Single by Dizzee Rascal

from the album Maths + English
- Released: 21 May 2007
- Recorded: 2006
- Genre: Hip hop, nu metal
- Length: 3:20
- Label: XL Records
- Songwriters: Dylan Mills Cage Reginald Arvizu Jonathan Davis James Shaffer David Silveria Brian Welch
- Producer: Cage

Dizzee Rascal singles chronology
| "Off 2 Work" / "Graftin'" (2005) | "Sirens" (2007) | "Pussyole (Old Skool)" (2007) |

= Sirens (Dizzee Rascal song) =

"Sirens" is the seventh single release from British rapper Dizzee Rascal, and the lead single from his third studio album Maths + English.

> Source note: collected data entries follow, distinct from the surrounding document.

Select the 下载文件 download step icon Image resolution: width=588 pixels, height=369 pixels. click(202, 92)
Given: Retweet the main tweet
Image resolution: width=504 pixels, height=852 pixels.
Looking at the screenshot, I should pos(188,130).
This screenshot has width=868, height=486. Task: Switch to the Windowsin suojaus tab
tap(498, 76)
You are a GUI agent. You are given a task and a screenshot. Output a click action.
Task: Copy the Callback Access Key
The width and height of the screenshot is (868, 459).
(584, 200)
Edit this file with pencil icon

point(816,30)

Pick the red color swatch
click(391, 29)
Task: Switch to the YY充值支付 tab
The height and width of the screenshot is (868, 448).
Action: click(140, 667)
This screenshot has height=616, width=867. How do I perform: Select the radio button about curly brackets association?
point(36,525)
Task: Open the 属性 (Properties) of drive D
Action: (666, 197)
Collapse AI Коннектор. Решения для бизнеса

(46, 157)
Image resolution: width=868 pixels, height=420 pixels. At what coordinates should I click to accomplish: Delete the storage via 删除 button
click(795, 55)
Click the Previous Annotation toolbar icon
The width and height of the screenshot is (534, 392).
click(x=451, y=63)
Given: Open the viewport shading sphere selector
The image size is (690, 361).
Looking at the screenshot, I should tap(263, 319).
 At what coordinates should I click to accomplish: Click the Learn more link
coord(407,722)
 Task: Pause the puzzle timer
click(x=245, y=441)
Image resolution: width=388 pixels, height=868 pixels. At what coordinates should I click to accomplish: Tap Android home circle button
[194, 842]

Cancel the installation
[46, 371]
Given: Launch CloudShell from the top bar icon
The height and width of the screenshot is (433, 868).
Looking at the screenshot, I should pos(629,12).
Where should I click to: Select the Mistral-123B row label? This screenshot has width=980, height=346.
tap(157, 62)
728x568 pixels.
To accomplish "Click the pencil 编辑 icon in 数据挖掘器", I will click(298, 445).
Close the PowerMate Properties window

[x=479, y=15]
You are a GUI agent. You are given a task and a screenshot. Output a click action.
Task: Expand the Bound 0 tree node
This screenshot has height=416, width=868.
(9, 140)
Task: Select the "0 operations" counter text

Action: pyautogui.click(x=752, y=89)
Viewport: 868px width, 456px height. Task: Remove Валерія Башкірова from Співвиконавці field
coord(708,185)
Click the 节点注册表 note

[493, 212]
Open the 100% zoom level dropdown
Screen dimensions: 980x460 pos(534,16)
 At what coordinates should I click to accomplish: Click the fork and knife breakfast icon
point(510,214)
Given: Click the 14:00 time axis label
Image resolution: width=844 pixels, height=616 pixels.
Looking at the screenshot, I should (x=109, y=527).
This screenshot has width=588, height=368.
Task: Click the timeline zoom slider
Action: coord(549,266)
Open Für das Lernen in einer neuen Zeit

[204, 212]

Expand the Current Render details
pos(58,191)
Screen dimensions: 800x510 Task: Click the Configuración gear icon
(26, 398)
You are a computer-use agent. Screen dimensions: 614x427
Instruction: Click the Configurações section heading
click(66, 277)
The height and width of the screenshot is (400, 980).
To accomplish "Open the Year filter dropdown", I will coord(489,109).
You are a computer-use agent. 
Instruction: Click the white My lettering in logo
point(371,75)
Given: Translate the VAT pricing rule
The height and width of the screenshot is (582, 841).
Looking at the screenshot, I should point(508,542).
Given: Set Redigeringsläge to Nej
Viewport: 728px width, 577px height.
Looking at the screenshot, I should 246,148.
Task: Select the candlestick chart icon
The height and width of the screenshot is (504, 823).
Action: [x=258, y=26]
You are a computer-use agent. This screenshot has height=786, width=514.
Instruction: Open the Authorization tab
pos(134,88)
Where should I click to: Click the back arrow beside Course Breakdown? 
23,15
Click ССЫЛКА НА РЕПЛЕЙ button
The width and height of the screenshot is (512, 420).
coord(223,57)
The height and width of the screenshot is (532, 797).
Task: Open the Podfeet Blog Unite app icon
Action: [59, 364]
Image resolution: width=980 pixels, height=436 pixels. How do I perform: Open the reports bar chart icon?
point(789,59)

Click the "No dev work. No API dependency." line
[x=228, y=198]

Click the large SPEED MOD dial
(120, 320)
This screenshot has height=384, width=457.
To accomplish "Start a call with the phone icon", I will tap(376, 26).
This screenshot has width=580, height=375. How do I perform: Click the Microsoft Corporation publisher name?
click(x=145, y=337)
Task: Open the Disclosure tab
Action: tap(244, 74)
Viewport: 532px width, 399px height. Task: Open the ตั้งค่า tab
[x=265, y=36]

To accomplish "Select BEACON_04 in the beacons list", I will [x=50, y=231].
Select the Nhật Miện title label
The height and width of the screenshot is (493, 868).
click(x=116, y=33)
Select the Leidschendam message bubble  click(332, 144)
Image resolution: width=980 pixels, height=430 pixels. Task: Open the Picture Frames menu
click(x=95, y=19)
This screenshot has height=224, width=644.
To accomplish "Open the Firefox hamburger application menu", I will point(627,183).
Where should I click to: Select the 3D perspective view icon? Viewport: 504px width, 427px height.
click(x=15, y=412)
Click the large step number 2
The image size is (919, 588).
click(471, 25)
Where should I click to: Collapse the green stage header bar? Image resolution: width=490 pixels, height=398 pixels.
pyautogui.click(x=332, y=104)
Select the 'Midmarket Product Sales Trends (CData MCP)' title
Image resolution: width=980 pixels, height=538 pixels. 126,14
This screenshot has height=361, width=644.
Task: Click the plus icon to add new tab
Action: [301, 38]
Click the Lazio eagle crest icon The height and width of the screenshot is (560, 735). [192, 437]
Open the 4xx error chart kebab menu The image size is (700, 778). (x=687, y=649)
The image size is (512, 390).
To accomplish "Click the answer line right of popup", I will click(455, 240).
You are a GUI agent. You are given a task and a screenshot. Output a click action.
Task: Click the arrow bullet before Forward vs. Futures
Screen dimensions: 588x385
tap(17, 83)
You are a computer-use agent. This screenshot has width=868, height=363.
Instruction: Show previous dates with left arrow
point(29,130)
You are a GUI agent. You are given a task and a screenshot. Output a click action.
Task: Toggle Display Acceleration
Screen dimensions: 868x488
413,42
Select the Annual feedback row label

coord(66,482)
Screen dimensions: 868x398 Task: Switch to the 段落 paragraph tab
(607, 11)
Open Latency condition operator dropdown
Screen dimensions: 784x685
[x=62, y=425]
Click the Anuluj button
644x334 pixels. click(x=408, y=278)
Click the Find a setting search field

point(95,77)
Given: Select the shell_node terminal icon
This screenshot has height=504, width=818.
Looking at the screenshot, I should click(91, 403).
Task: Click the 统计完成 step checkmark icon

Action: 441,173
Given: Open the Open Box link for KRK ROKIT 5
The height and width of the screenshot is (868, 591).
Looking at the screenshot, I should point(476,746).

The single was playlisted on BBC Radio 1's 1-Upfront list and the music video for the single made the top thirty of that chart. Despite mediocre amounts of airplay on both television and radio, the single was a success for Dizzee Rascal, returning him to the top twenty of the UK Singles Chart after previous single "Off 2 Work" / "Graftin'" was his first to miss the top forty. The song became his fourth top twenty hit and was his first single to be released on 7" vinyl.

This song features a sample from the song "Here to Stay" by Korn.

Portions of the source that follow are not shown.